(Collected data)
------------

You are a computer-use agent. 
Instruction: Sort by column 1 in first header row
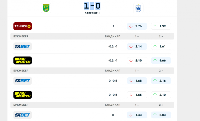click(x=137, y=36)
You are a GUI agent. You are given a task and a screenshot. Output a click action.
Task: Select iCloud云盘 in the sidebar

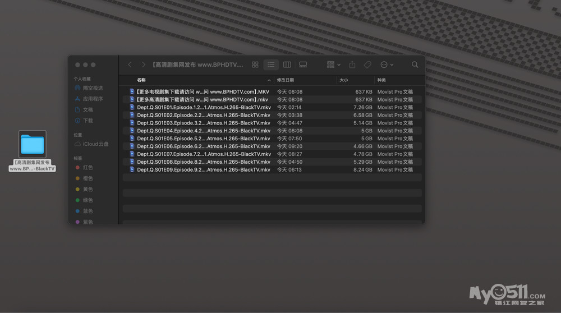pos(95,144)
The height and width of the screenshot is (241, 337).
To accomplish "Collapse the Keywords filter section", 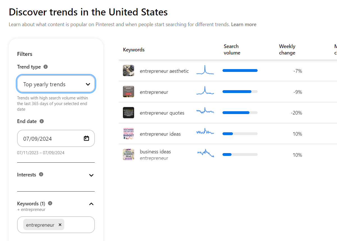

------------

Work item. Where a line of the records above holds the word "agent", count it; give the total as a single number and nothing else.

Answer box. 2